Télétravail : les risques invisibles d’une nouvelle norme professionnelle

Classé dans la catégorie : Risques pour l'Homme au travail

Depuis la crise sanitaire de la COVID-19, le télétravail s’est imposé comme une modalité incontournable de l’organisation du travail. En 2023, près de 26 % des salariés français y ont eu recours, avec une prévalence marquée chez les cadres (65 %), contre seulement 1 % chez les ouvriers. Si les bénéfices sont largement soulignés – gain de temps, autonomie, meilleure conciliation entre vie professionnelle et personnelle – les risques psychosociaux liés au télétravail restent encore trop peu pris en compte dans les politiques de prévention en entreprise.

La Direction de l’animation de la recherche, des études et des statistiques (DARES) a récemment publié une revue de littérature dirigée par l’économiste Louis-Alexandre Erb, mettant en lumière trois grands axes de vulnérabilité.

1. L’érosion du lien social et professionnel

Le télétravail réduit considérablement les interactions spontanées entre collègues et avec la hiérarchie. Cette distanciation peut entraîner une perte de repères professionnels : consignes mal comprises, objectifs flous, décisions retardées… Le sentiment d’isolement n’est pas rare, tout comme une dégradation du bien-être émotionnel.
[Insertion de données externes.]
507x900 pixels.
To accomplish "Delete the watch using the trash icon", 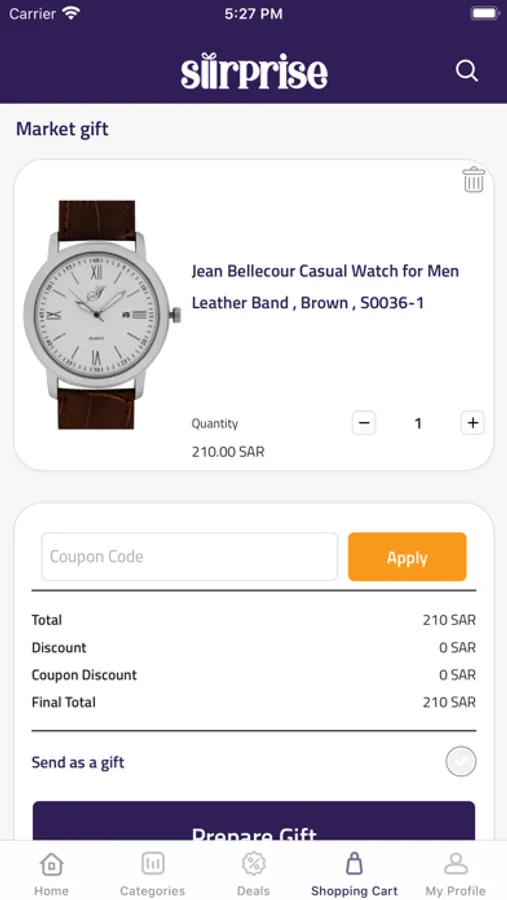I will point(474,179).
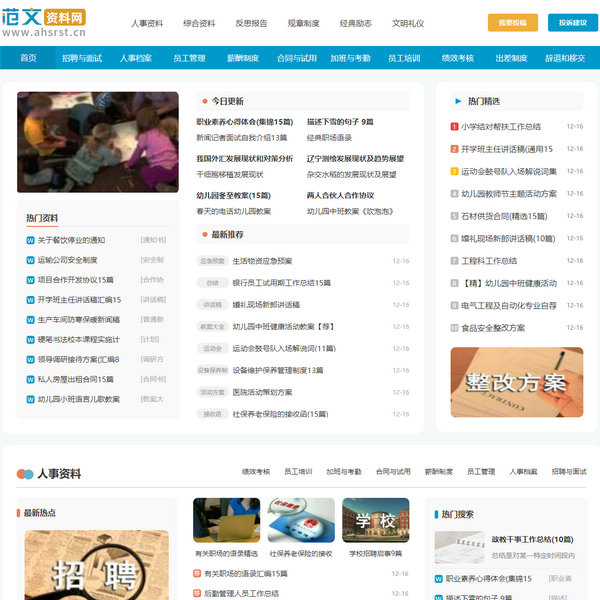Select rank 1 badge for 小学结对帮扶工作总结
The image size is (600, 600).
(x=454, y=127)
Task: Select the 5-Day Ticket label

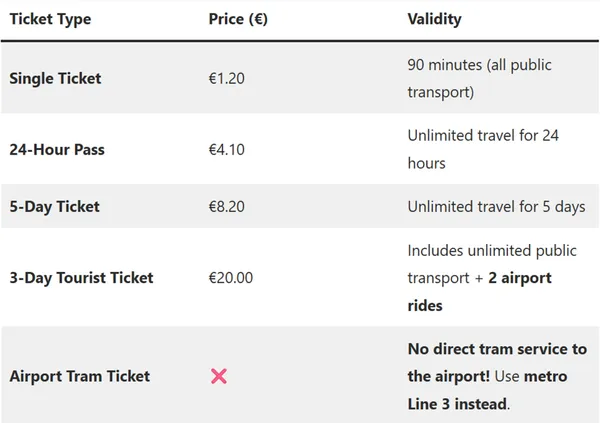Action: (x=54, y=207)
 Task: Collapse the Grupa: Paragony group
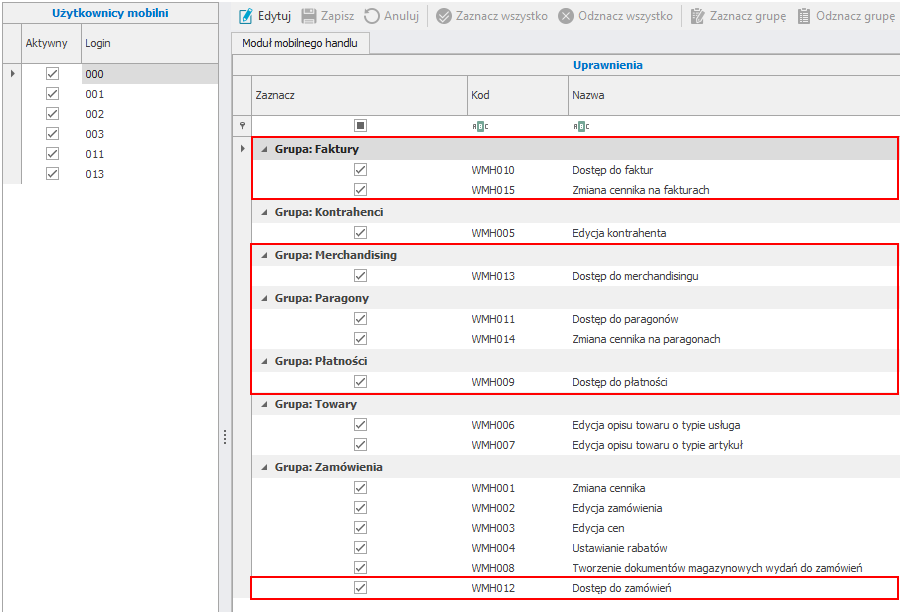click(x=264, y=298)
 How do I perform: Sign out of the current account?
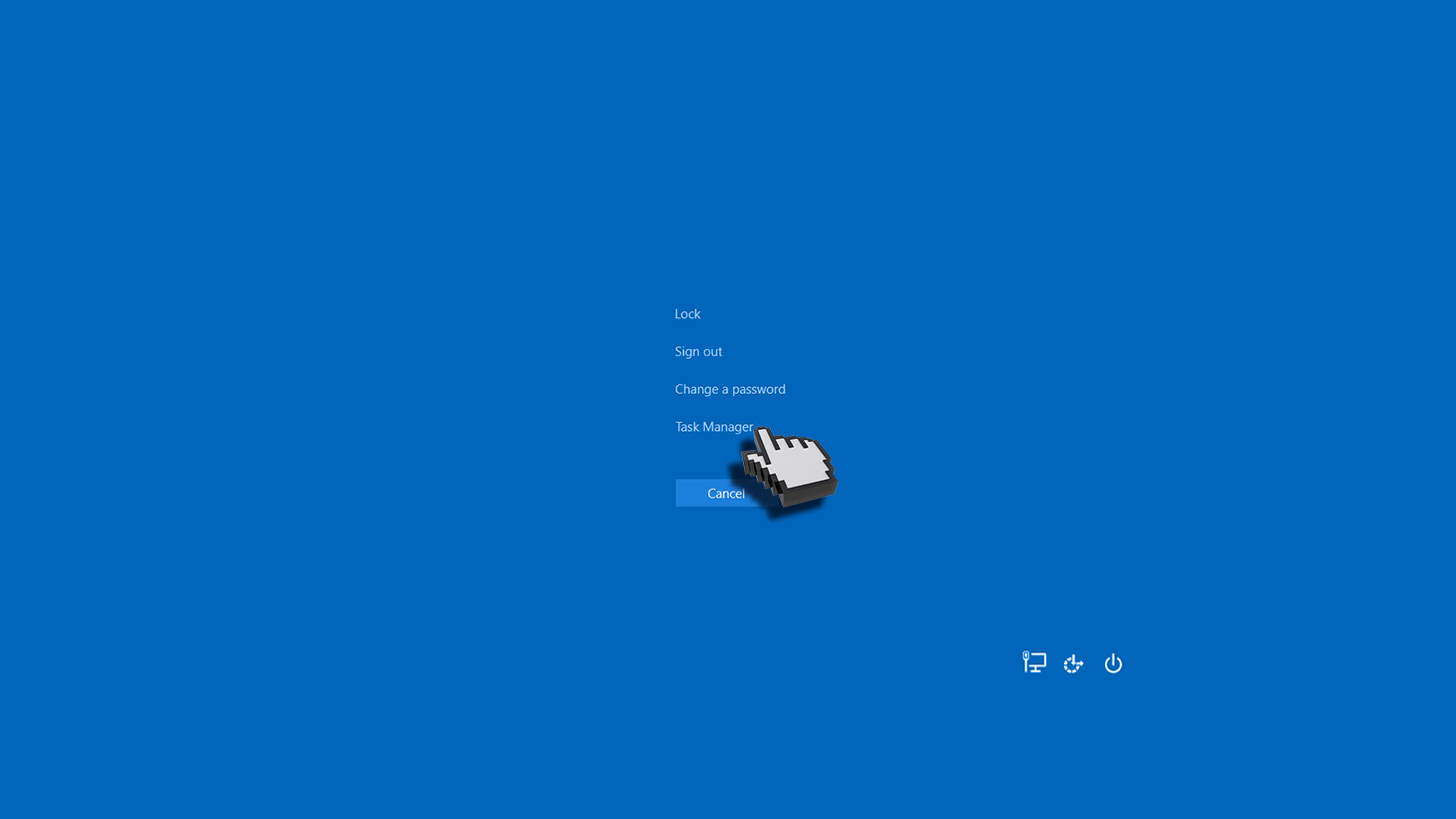(698, 352)
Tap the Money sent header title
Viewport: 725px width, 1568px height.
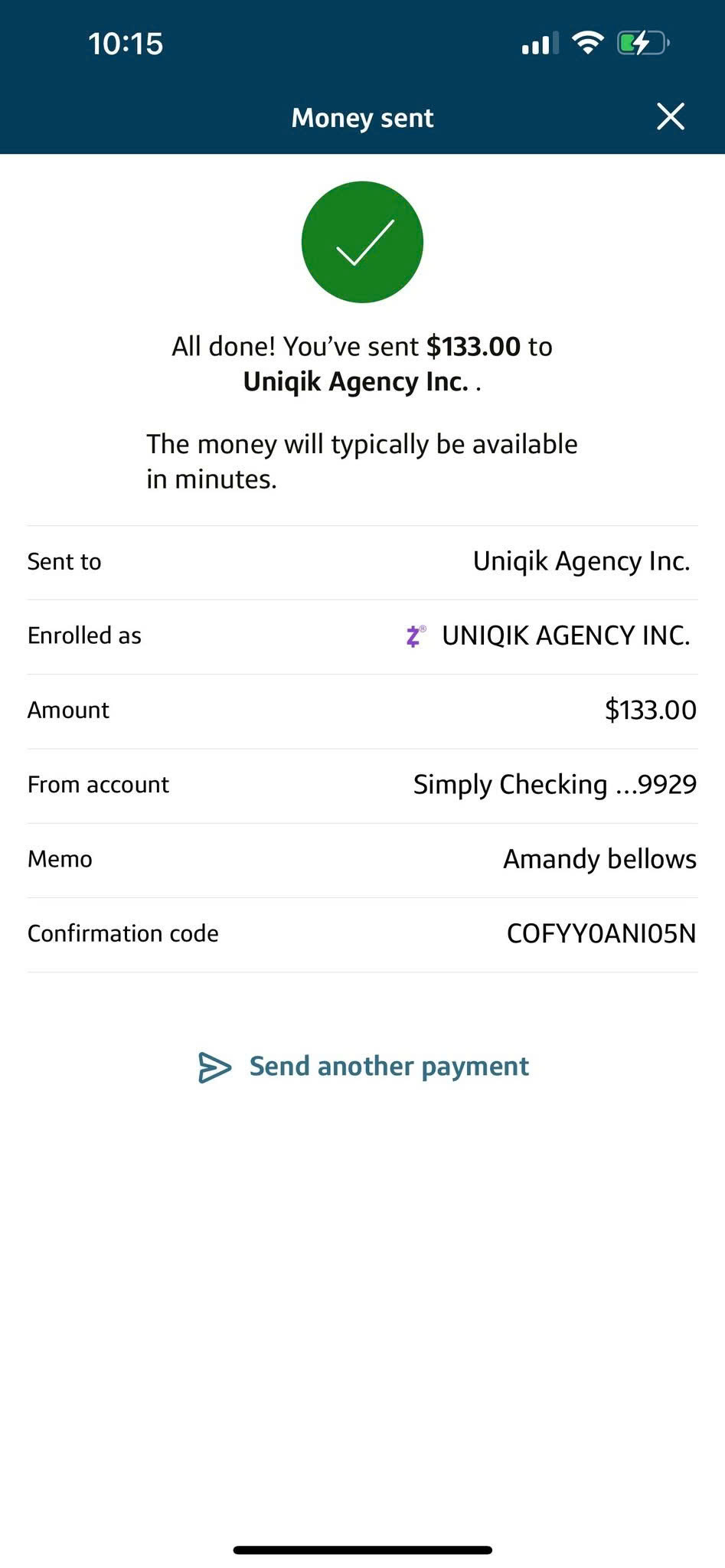(362, 118)
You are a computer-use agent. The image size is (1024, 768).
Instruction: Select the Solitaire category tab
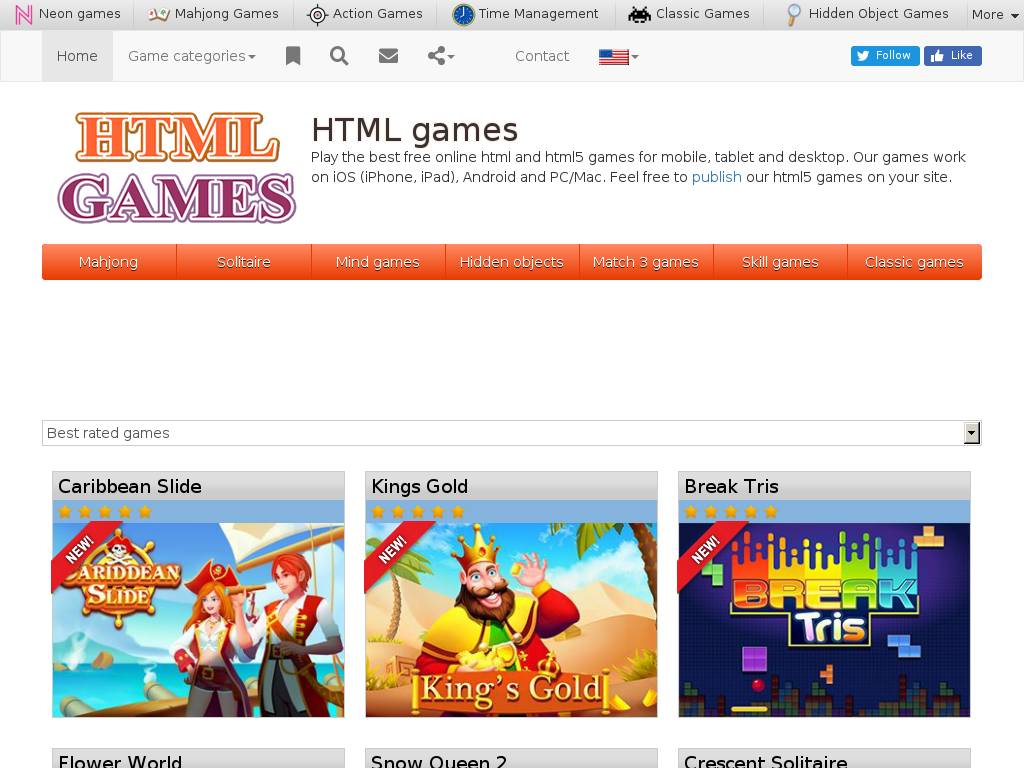tap(244, 262)
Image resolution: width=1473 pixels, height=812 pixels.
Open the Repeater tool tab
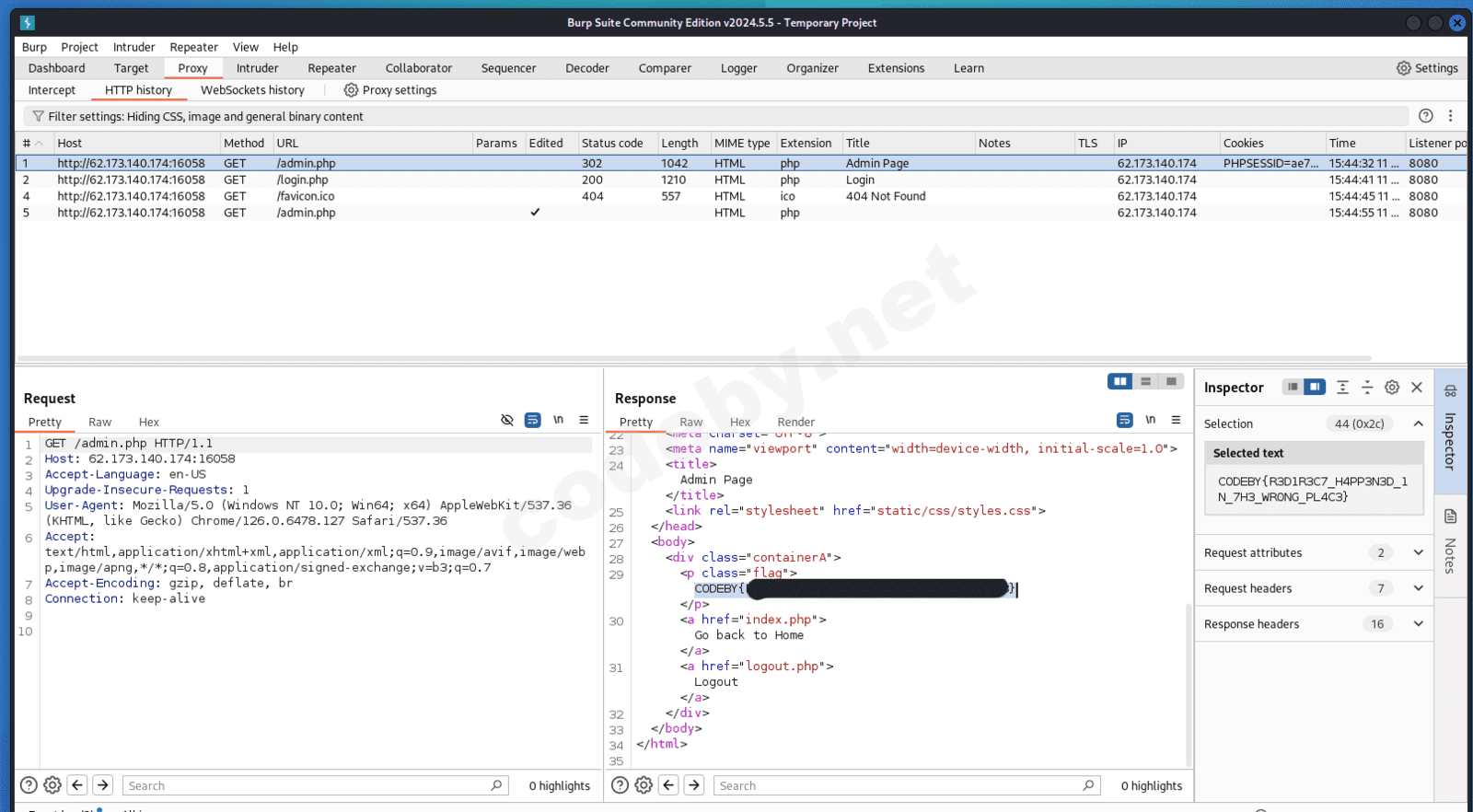[x=331, y=68]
Le mode hybride, alternant présentiel et distanciel, aggrave parfois la situation. Il exige une planification rigoureuse tout en restant flexible face aux urgences, ce qui crée des tensions entre collaborateurs selon leur mode de travail. Ce décalage peut engendrer frustrations, sentiment d’injustice ou même de mise à l’écart.

2. Une intensité de travail difficile à contenir

L’un des effets pervers du télétravail est l’effacement progressif des limites entre vie professionnelle et personnelle. Sans cadre horaire clair, certains salariés tombent dans une forme d’hyperconnectivité : répondre à un mail tard le soir, rester disponible sur les messageries instantanées en dehors des heures, ne plus distinguer les pauses des temps de concentration.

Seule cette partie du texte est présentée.